Zacharias tells News13 they’ll not only add more hand-washing stations, but they’re recommending those attending the fair wear face masks.
He says that even though their space is smaller, they’re never at capacity.
“It’s not the largest for what we do, but it fits perfectly because they all just leave in groups. So, the group that showed up right when we open, they were all there together for two hours and then all of a sudden they left and a new group comes in, so we’re never at capacity during the fair,” he said.
SCDHEC declared Horry County a hot spot Monday, saying not enough people are social distancing, but Vaught says he asked Emergency Management Director Randy Webster why he thought DHEC would declare the county a hot spot.

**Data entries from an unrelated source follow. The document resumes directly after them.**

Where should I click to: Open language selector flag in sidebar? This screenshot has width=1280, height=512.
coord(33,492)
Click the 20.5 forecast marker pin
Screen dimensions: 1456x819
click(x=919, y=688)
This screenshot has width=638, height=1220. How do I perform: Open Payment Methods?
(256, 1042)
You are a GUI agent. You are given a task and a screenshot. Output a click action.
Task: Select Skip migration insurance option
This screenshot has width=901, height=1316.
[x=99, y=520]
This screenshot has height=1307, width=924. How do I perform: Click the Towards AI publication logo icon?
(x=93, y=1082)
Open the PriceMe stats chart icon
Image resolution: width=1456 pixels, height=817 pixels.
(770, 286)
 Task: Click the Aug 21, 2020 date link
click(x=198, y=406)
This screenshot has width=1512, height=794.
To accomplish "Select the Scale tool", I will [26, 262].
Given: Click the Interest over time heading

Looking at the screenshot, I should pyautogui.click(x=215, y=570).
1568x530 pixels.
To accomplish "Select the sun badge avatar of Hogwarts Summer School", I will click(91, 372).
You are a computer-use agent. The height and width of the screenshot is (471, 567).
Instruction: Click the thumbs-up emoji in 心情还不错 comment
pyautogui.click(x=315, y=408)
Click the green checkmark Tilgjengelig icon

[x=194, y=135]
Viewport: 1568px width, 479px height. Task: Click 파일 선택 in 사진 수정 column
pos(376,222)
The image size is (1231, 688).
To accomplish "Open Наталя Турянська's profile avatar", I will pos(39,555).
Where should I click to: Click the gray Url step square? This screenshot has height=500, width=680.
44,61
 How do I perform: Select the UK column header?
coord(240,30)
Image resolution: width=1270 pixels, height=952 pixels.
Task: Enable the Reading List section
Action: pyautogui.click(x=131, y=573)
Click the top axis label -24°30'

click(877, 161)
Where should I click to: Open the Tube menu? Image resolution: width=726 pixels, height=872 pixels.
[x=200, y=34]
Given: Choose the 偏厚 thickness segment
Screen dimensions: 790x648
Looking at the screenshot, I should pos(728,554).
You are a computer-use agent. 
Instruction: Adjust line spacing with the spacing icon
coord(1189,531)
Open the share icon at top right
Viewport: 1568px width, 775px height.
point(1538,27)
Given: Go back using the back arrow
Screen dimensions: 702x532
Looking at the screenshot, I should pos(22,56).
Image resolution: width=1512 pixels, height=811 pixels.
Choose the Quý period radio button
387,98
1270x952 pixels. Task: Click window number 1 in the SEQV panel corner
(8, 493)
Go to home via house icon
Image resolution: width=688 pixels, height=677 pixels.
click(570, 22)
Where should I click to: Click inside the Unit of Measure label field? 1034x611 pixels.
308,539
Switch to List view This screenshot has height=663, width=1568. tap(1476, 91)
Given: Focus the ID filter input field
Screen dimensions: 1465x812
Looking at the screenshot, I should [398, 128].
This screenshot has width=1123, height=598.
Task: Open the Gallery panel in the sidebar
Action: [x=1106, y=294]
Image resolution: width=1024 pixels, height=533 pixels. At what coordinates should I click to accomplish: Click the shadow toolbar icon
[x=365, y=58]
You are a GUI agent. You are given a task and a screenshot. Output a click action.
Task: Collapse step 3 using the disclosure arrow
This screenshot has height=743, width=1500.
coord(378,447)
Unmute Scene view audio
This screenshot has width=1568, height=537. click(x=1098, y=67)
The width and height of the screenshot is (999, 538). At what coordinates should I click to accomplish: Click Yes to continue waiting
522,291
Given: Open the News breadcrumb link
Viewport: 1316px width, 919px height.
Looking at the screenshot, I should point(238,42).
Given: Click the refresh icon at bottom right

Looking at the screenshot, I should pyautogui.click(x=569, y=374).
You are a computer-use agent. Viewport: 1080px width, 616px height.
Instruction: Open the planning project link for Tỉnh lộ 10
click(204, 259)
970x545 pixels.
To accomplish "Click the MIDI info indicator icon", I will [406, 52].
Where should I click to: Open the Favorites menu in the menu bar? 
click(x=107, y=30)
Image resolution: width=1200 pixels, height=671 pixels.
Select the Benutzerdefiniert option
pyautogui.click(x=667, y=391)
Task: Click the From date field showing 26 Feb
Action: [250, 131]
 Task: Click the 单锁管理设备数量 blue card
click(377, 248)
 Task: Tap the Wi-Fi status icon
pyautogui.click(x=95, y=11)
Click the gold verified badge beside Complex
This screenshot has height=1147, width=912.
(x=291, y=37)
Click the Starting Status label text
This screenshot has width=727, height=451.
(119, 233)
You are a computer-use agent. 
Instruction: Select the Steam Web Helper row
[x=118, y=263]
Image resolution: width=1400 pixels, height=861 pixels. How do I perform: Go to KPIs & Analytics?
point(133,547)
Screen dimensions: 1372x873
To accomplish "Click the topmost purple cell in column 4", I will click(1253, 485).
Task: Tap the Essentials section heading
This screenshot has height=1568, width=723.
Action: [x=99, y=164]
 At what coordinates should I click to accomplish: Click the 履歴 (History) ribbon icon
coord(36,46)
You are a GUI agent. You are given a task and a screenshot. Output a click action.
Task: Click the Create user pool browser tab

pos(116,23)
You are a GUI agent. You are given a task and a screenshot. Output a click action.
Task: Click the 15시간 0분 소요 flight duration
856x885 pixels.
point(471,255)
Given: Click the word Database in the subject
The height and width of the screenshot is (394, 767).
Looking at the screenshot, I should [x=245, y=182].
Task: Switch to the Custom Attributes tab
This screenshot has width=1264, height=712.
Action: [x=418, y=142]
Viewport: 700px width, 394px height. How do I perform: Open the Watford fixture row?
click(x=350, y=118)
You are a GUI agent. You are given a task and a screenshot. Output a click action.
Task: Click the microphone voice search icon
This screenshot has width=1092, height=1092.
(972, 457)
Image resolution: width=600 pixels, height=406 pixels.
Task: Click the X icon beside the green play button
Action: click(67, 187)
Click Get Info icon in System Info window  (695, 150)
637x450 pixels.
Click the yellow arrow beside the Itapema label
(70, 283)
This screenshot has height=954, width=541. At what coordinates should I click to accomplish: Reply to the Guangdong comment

“I said Randy, what does it mean to be designated a hot spot, because I’ve seen it happen before. And he said, Johnny, I honestly don’t have a definition for you. I can’t tell you why they actually declared it a hot spot,” said Vaught.
“We’re just going to do our part and do the best we can and keep everybody safe,” said Zacharias.
Zacharias also tells News13 they will not have their usual petting zoo out at the fair to allow for more space.